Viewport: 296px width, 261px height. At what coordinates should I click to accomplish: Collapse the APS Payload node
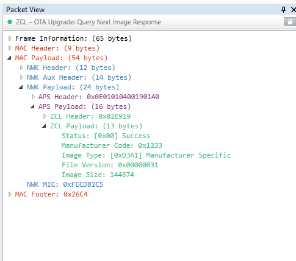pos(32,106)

...

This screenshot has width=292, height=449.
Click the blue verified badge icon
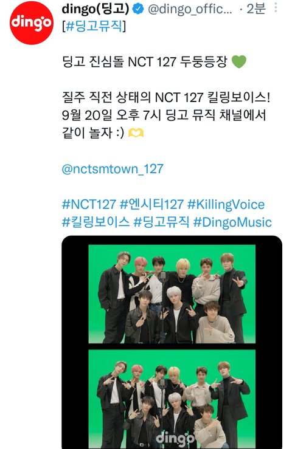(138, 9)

● WHAT IS ASKED
Return each line of the records that contains the string "width", treating uppercase and lowercase as different.

● FULL ANSWER
Viewport: 296px width, 261px height. At what coordinates should I click to accomplish: Collapse the APS Payload node
This screenshot has width=292, height=449.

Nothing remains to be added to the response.